No matter where you look though, no matter where you turn, debt is absolutely everywhere exploding and never, ever subsiding. Whenever there is any talk of slowing down public spending anywhere, let alone actually cutting debt, riots break out. If you even try to say debt must be reduced in real terms, not merely accumulated at a slightly slower rate which is heartless enough in itself, you’re considered a draconian extremist “austerity” monster who just wants to see poor people starve to death.
Stocks are at or very near a top. U.S. gambling equities were one of the warning signs in 2007, and they’re warning again now. Here’s a very rough metric for this. In October 2007, the ratio of the total dollar supply to the S&P 500 was 4.8. It is now 4.8 again. That’s not a hard ceiling, but it is a signal.
The stronger evidence that we are at or near a top is that equities are falling together with bond markets in this latest plunge. It happened again yesterday at the close. In 2008 as in every bubble since 1981, the bond markets were the safe haven. Not anymore. The S&P 500 has fallen 4.2% over the last month and 10Y interest rates have risen even faster, up 4.7%.
Let me preempt and say that no, we are not approaching the end of the world and we’re not headed for a zombie apocalypse and you don’t have to build a bunker. Stocks probably won’t fall has hard as they did in 2008, certainly not gaming stocks. But they won’t trend higher either, and the risk is much heavier to the downside. The collapse, when it comes, will be in the bond markets.
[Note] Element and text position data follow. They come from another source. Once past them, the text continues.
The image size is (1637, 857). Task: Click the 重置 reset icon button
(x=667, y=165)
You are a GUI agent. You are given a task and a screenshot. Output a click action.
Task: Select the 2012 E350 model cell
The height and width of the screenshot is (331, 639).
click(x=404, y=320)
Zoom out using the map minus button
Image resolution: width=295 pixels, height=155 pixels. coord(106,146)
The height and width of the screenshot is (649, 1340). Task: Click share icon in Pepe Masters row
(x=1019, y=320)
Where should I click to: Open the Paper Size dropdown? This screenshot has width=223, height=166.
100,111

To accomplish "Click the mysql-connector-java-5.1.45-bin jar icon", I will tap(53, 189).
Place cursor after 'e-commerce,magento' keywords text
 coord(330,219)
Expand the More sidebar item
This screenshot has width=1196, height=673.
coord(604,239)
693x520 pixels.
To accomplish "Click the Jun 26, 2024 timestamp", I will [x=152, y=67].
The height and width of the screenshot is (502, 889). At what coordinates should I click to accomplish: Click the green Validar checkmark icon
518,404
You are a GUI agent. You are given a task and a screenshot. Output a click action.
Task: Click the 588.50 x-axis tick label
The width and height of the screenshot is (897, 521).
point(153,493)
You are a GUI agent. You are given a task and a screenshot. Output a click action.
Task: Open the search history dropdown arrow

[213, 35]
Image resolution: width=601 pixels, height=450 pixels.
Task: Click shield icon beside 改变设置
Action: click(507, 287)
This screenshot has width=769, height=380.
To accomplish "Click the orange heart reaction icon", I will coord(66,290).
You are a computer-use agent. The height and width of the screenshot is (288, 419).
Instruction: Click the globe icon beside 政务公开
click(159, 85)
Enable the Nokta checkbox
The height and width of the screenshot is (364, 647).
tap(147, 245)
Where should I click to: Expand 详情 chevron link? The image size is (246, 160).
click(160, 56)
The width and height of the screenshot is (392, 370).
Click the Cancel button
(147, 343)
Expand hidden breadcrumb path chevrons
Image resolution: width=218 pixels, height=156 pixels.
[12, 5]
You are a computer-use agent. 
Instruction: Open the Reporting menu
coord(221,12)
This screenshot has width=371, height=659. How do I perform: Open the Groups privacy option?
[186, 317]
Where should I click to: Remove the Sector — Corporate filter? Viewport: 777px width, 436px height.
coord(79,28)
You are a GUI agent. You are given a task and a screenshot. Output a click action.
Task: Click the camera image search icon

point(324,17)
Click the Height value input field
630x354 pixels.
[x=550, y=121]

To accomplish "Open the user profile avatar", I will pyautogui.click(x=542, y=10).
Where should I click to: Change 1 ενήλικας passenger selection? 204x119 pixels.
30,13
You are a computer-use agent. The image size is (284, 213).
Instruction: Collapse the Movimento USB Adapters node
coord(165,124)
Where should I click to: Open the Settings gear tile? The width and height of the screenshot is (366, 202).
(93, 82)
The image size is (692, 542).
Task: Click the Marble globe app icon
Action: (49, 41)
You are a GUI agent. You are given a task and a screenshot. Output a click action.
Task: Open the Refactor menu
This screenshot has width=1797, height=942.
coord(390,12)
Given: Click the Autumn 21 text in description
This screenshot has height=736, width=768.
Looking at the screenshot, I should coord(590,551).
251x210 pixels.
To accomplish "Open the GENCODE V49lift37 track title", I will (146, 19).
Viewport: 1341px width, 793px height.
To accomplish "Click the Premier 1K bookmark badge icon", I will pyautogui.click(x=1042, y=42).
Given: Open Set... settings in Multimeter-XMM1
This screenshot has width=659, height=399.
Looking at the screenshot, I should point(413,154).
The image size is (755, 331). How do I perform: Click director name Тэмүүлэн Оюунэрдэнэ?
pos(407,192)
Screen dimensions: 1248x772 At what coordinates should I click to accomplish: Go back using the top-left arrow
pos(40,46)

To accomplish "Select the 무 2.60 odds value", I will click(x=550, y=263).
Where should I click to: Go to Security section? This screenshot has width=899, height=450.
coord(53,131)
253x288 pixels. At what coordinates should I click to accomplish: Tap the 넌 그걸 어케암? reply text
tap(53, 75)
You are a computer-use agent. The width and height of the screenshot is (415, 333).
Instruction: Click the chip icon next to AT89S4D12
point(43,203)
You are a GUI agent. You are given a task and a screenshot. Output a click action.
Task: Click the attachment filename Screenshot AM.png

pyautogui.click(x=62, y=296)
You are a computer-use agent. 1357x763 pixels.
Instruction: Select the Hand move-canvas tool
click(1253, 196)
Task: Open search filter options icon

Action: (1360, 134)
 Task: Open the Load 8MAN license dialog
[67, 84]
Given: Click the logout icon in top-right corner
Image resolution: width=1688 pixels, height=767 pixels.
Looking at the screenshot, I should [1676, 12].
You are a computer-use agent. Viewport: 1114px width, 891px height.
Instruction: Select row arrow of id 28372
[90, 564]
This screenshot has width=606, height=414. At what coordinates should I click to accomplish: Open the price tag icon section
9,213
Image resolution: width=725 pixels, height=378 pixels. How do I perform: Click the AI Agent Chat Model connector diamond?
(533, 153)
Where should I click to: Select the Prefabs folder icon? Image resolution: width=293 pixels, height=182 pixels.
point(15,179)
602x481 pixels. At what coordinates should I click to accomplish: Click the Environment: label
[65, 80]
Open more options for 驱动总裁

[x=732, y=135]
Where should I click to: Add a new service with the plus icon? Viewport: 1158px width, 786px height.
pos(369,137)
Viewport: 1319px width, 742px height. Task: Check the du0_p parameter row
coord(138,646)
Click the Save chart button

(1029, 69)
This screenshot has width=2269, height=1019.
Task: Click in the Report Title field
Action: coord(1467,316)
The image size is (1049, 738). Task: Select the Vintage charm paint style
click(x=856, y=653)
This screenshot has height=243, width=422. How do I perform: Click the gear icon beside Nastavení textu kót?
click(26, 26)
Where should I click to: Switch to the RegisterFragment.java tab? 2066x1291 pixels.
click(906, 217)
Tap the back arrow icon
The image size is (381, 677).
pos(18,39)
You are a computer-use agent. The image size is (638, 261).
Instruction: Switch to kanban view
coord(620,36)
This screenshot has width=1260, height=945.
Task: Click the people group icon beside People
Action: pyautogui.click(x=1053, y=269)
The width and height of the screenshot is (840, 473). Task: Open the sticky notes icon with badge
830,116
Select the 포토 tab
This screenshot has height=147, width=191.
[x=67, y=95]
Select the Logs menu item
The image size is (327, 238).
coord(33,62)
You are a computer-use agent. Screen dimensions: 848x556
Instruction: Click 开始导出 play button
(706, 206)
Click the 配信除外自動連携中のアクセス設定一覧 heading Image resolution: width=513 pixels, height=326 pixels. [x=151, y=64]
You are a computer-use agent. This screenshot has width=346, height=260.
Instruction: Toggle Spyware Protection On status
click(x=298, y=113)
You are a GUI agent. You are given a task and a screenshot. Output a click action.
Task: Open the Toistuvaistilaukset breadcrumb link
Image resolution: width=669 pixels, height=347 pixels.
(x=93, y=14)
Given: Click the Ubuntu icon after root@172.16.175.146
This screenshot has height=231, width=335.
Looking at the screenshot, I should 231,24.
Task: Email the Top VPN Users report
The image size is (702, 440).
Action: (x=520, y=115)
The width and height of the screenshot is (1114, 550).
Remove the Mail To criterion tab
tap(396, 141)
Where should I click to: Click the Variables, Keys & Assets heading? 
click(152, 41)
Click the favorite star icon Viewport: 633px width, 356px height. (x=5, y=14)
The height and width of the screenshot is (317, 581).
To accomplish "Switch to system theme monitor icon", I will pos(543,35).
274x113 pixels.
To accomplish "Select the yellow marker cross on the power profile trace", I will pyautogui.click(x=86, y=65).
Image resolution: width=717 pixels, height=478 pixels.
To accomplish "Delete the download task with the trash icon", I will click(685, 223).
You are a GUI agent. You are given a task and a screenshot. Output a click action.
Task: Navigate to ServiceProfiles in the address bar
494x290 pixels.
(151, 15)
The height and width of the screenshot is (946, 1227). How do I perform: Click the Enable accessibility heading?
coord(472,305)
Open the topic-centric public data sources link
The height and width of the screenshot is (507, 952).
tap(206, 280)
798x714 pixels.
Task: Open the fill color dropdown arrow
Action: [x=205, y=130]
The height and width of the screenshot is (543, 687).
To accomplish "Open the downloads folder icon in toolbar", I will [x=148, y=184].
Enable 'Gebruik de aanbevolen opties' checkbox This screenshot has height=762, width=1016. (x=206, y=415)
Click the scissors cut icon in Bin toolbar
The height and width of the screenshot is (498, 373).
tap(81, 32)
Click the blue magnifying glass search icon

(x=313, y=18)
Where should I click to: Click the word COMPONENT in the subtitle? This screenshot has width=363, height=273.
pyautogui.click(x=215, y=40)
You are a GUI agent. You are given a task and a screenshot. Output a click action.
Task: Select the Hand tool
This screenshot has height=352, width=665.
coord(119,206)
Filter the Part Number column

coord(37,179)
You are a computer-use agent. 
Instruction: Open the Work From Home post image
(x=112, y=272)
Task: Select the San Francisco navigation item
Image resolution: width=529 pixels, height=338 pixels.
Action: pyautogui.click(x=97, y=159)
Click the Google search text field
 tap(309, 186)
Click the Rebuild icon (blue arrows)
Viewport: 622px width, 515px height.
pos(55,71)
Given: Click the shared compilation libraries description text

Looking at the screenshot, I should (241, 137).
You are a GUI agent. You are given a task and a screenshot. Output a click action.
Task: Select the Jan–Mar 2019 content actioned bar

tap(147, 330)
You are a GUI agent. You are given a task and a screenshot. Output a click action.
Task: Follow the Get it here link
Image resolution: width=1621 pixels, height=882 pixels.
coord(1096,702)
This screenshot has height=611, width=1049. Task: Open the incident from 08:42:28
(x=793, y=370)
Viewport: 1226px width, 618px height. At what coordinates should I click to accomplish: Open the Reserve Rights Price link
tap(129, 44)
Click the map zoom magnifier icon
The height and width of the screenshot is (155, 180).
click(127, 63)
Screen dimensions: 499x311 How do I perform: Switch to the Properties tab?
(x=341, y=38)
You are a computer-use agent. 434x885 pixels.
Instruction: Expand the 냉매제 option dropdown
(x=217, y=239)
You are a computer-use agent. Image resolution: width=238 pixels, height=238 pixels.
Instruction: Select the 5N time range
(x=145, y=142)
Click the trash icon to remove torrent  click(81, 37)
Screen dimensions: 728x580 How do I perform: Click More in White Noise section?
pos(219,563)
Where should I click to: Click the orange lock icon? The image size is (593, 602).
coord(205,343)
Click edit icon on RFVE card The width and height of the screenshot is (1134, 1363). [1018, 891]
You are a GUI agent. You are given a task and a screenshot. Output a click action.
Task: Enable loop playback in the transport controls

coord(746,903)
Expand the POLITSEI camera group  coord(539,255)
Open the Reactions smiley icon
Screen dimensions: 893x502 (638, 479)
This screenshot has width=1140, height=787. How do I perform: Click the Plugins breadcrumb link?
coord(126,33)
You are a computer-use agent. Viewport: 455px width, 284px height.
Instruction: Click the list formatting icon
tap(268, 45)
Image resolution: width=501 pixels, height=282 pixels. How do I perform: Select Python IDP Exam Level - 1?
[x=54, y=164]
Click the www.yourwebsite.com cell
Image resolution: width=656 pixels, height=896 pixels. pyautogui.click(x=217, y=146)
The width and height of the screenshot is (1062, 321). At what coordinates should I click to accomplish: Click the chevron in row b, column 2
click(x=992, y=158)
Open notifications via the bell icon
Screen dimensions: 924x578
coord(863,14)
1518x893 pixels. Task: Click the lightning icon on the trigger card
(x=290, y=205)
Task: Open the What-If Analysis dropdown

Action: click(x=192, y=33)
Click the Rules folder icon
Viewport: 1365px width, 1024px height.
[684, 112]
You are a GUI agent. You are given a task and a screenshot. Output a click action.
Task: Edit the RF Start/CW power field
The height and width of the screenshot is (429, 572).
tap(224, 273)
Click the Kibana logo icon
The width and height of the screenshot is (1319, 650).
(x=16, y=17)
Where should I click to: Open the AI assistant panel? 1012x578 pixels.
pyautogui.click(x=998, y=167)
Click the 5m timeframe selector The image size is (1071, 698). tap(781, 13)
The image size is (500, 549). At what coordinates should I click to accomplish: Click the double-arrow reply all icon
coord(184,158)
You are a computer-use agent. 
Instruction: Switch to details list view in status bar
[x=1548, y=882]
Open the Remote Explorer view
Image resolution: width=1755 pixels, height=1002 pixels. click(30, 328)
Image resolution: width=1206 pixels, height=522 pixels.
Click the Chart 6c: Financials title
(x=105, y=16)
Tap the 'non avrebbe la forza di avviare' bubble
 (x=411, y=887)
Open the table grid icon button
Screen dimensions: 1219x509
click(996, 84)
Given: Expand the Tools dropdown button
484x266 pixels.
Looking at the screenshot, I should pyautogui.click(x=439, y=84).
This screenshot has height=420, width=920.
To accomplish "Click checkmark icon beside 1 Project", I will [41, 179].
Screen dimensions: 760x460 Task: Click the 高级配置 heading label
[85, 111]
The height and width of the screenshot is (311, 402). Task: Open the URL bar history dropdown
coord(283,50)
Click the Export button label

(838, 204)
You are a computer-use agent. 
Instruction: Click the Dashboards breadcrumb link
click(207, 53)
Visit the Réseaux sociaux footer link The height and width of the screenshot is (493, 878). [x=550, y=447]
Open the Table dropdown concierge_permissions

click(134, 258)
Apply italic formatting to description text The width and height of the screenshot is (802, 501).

Equities will probably just languish from here as inflation creeps higher, eating into real returns while locking nominal values range-bound. We’ll see intermittent climbs in equities like lightning flashes, but during those climbs, bond markets will keep deflating. During plunges we’ll only see weak flights to safety back into bonds that won’t make up for the previous losses. While stocks will zig and zag sideways, bonds will zig and zag trending down, while inflation will trend inexorably higher.
Why inflation? Because the only markets not extremely stretched are the commodity markets. The Reuters Jeffries CRB index, which measures commodity futures, is at the same level now as it was in October 1973 just before the Saudi oil embargo and the 1970’s energy crisis. No joke.
And gaming stocks are once again playing the canary in the coal mine, just like they did in 2008. If they somehow continue their uptrend, then we have a stay of execution, but it doesn’t look that way. Many U.S. gaming stocks topped 4 months ago, warning that something is wrong. Some like MGM topped right at the very beginning of the year. Penn topped in July. Boyd in late January. Some of the small to mid-cap growth stocks like Monarch and Dover Downs are still doing OK but they’ve stopped moving higher as well. If the large caps fall, the small and mid caps will follow.
MGM reports earnings on October 30th, in just two weeks. Remember the MGM economic indicator? By measuring visitor volumes, table games drop and slot handle, we can gauge the health of the broader U.S. economy. Last quarter table games drop was up 4% and slot handle 1.5%. Let’s see what comes in at the end of the month.